Gist: Social Implications
Collectively, society constantly reinforces the message that aging brings pronounced intellectual decline. One result is a chronic undervaluing of experienced, battle-tested minds at a time when our culture, economy and politics are in deep need of gist clarity.
One study at the University of Waterloo, in Canada, put the point in focus. Participants of different ages were asked to read stories about group conflicts and predict the outcomes. Across the board, people with more life experience demonstrated higher level thought processes and better outcomes. People in the 60-to-90 age group scored higher in tests of wisdom-based problem-solving than did those 25 to 40.
Professor Igor Grossmann, who published the 2010 study, wrote that social reasoning improves with age. He advised assigning “older individuals key social roles involving legal decisions, counseling and intergroup negotiations.” In study after study the value of the older worker—with the capacity for gist—is emphasized.
As a result, the importance of gist thinking has huge implications for business leaders faced with the challenges of attracting, retaining and engaging the best talent for their organizations. At the same time, recent economic downturns have led companies to force out their most experience hands. In a desperate crusade to save money, firms have made a gloomy tradition of laying off older, more expensive workers in favor of younger, cheaper employees.
Jacquelyn James of Boston College’s Sloan Center on Aging & Work says older workers “often bring unique skills and outlooks no one else can offer, and discriminating against these workers not only hurts them, it hurts the entire company.”
“Hiring managers who look at the resume of a 50+ worker and see a risk or a burden should look again,” James wrote in The Huffington Post. “Older workers don't need your pity. Firms that pass on the opportunity to hire them do."
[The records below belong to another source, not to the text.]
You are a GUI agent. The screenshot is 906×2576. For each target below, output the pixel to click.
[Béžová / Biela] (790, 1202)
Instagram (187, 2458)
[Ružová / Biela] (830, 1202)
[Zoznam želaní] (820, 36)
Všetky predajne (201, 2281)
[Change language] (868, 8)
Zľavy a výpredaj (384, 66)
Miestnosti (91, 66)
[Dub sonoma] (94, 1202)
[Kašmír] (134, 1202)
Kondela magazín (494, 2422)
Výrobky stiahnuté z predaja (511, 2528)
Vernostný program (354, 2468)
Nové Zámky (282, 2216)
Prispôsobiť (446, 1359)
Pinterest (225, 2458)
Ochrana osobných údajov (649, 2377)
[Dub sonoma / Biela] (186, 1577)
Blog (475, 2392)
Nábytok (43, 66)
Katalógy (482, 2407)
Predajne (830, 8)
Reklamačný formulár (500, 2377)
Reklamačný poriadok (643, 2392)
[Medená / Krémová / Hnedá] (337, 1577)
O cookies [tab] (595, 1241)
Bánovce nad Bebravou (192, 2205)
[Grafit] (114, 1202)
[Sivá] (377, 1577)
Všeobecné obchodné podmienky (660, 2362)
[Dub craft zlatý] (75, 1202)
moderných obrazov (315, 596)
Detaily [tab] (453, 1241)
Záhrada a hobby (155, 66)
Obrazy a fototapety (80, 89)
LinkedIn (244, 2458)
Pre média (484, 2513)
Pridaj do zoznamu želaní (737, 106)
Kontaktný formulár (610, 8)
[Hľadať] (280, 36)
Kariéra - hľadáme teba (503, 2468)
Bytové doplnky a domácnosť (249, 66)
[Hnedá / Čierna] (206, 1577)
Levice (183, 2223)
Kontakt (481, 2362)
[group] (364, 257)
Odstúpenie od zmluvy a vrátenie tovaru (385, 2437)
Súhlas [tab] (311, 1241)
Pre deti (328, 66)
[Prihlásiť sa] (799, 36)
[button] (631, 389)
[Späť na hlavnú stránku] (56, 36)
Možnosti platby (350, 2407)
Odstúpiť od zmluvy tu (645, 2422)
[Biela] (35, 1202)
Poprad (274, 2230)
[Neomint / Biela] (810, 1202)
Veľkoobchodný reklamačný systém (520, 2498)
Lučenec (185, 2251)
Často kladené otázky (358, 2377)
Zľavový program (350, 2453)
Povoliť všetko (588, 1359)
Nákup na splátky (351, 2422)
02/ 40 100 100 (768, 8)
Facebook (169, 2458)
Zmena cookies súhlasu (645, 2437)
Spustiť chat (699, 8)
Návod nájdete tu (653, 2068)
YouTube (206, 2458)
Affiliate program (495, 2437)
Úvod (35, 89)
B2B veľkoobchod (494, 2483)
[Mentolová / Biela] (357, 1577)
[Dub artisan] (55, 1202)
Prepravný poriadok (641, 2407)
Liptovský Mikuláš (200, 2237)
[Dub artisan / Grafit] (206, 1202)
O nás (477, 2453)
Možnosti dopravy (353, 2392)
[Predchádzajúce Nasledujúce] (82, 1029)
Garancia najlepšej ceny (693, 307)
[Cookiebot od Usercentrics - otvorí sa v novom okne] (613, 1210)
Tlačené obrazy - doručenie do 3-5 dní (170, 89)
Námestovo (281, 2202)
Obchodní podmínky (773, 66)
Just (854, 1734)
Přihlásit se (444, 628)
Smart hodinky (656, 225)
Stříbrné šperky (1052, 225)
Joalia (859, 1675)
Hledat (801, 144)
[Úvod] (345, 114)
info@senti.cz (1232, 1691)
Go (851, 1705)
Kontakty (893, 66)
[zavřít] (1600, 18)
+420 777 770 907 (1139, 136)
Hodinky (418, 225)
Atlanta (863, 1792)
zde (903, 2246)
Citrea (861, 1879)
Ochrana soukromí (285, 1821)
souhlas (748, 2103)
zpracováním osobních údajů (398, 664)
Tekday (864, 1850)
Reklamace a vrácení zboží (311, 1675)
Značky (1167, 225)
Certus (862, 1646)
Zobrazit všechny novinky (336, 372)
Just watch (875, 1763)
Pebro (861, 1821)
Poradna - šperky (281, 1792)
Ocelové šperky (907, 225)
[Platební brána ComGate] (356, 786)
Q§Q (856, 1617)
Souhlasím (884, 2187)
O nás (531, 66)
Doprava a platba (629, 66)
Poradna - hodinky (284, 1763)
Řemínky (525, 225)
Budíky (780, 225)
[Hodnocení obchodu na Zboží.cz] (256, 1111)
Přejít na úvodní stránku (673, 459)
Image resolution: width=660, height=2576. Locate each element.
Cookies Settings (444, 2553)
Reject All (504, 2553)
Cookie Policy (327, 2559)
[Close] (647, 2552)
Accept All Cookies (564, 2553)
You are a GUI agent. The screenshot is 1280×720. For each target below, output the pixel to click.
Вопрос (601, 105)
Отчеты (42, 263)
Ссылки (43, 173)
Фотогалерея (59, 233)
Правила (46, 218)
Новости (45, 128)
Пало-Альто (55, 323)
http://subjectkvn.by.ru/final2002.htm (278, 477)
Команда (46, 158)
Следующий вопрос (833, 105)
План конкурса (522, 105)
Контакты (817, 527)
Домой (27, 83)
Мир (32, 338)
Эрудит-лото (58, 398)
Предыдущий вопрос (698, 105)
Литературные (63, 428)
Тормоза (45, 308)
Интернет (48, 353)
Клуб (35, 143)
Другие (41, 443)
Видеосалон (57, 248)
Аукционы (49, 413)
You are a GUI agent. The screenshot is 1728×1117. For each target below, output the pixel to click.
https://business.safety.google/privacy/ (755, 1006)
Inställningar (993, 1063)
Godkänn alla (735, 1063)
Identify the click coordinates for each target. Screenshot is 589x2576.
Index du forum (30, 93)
At the decisive moment, gist thinkers are more adept at putting the pieces together and pointing to the best path forward.
Yet we should not equate gist with any one age group. Researchers, wondering how gist might have implications across the age spectrum, are designing exercises that may strengthen the brain’s capacity for seeing the big picture and weighing long-term rewards earlier in life. This suggests the possibility that training may be able to hasten the advent of gist thinking in younger people—giving some an edge over people that remained wrapped up in what Reyna of Cornell calls “verbatim thinking.”
An early effort applies gist findings in ways that can help young people find alternatives to risky decision-making. Reyna jokes that teens who make risky decisions based on simple and immediate gratification suffer from a condition she calls “juvenile dementia.” She recently received a federal grant for research on how to build capacity for gist thinking in adolescents. The premise is that it “facilitates recognition of danger and protects against unhealthy risk-taking that comes with hasty and limited decision-making.” Through exercises designed to strengthen the brain’s capacity for seeing the big picture and weighing long-term rewards, Reyna hopes the young people will develop “more streamlined, efficient and interconnected neural networks”—and perhaps less smoking and drinking, and fewer traffic fatalities and unwanted pregnancies.
It turns out that gist is for a lifetime.